THOMPSON, District Judge.

The defendant was brought to trial upon an indictment containing four counts. The first count charged him, on April 21, 1920, with selling intoxicating liquor, to wit, whisky. The second count charged him, on the same day, with maintaining a common nuisance at a saloon at the corner of Allegheny avenue and Richmond street, Philadelphia, where intoxicating liquor, to wit, whisky, was sold and kept. The third count charged him, on May 4, 1920, with unlawfully possessing intoxicating liquor, to wit, whisky, alcohol, cognac, and miscellaneous wines and brandies; and the fourth count, on the same day, with maintaining a common nuisance at the saloon at the southwest corner of Allegheny avenue and Richmond street, Philadelphia, where intoxicating liquor, to wit, whisky, alcohol, wines, and brandies, was kept.

The jury disagreed upon the first and second counts, and returned a verdict of guilty upon the third and fourth counts. The defendant moves for a new trial. The conviction is upon the charge of unlawfully possessing intoxicating liquor fit for use for beverage purposes, and of maintaining a nuisance by reason of such possession. Thejre was ample evidence to establish the fact of possession of intoxicating liquors in the cellar of the defendant’s premises, and in the upper part thereof, which was used as a private dwelling occupied by the defendant and his family.

*357The defendant denied knowledge of the liquor contained in the cellar, and testified that what was found in his possession upon the upper floors of the building belonged to him, and was kept there for the use of himself, his family, and their guests. Counsel for the defendant bases his principal reason for a new trial upon the following language in the charge to the jury:

“It is unlawful for a man who is conducting a saloon in the same building occupied in part as a dwelling, or occupied exclusively as a saloon, to have any intoxicating liquors in his possession on those premises.
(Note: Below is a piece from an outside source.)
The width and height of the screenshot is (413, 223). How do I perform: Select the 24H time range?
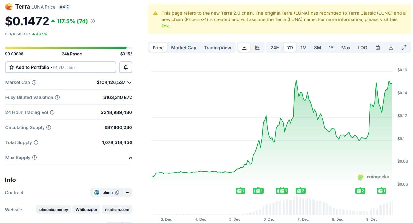(x=275, y=48)
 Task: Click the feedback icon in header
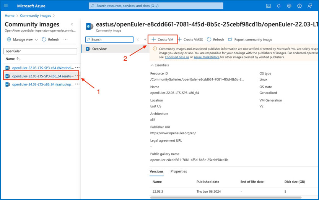(310, 6)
Under the National Prohibition Act (41 Stat. 305), an individual is not restricted from having intoxicating liquors in his dwelling. He may lawfully have it there for the purpose of entertaining his friends, his family, or for his own use; but, when the premises are occupied by him in whole or in part as a saloon, it is expressly made unlawful to have liquor in his possession on those premises.
“The reason for that provision of law is very apparent, if sales of intoxicating liquors in' saloons are to be prevented. It is very obvious that. the possession of them on the premises, where the sales of nonintoxicating liquors are being made, would open the door to clandestine sales, and to sales in violation of the law. Consequently Congress has provided that, except under conditions where a man holds a permit for the sale of intoxicating liquors, he is not permitted to have them on his premises, where he is conducting a saloon, even if it is in a part of the premises occupied as a dwelling house. Under these circumstances, on affidavit, through the United States commissioner or other officer, a search warrant may be issued and a man’s property searched.”
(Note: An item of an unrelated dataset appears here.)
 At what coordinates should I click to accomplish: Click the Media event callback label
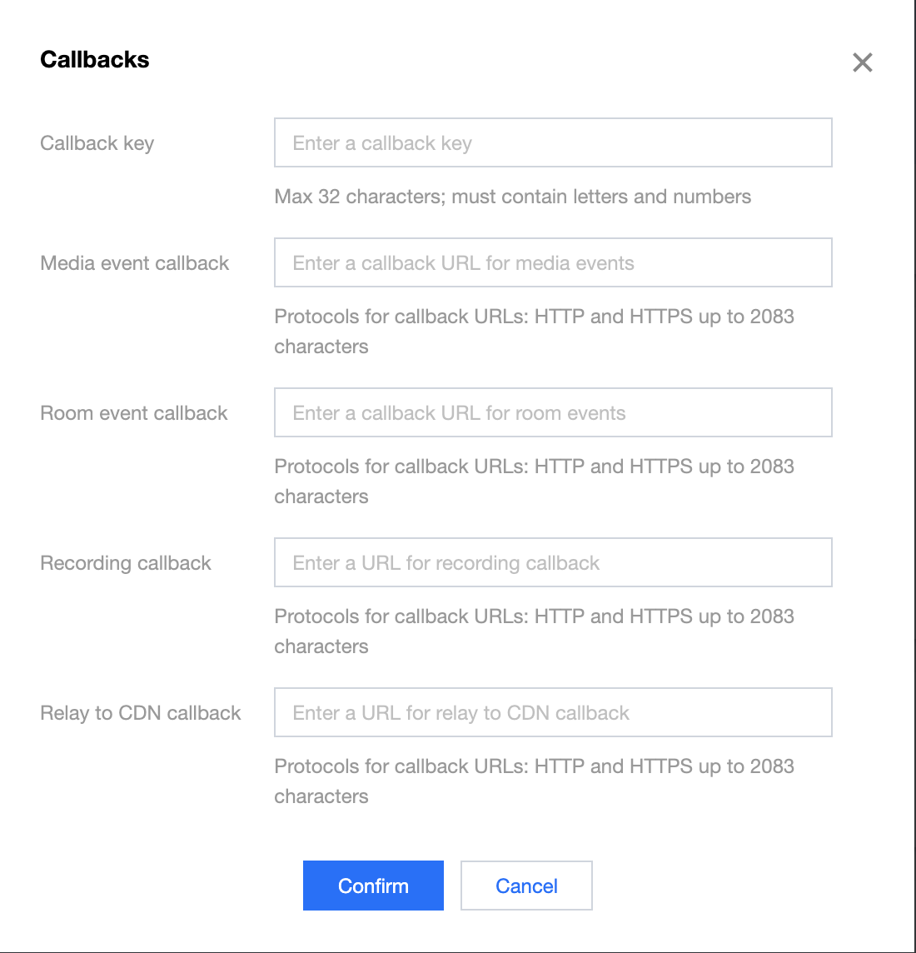coord(135,263)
The language above quoted in the charge expresses the conclusion reached, in the opinion in the case of United States ex rel. Soeder v. Crossen (D. C.) 264 Fed. 459, and I see no reason to change that conclusion.
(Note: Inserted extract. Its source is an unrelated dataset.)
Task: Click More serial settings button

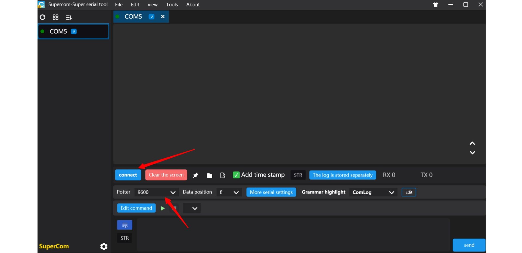Action: [271, 192]
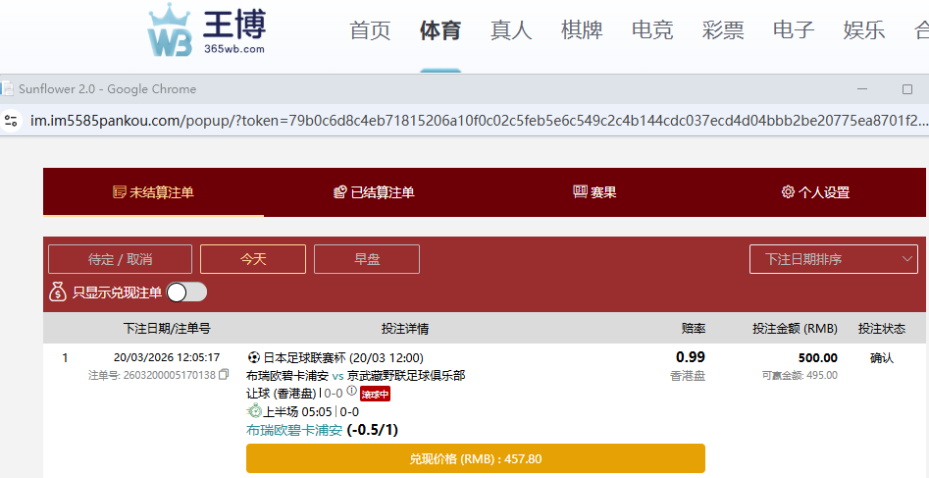The width and height of the screenshot is (929, 478).
Task: Copy the bet slip number 2603200005170138
Action: (224, 375)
It is contended on the part of the defendant that the testimony of the witnesses as to liquor found on the premises while executing a search warrant was not the best evidence of what was found there; the contention being that the search warrant and inventory would be the best evidence. I cannot agree with this contention. The direct testimony of the witnesses could not be excluded, upon the ground that at the time they entered the premises and found the liquor they made an inventory, to be returned with the search warrant. The witnesses might have been permitted to use the inventory to refresh their recollection of what they found; but, as they were able to testify from memory, they did so.

I perceive no substantial error in the charge, or the admissions of testimony, and the motion for a new trial is therefore denied.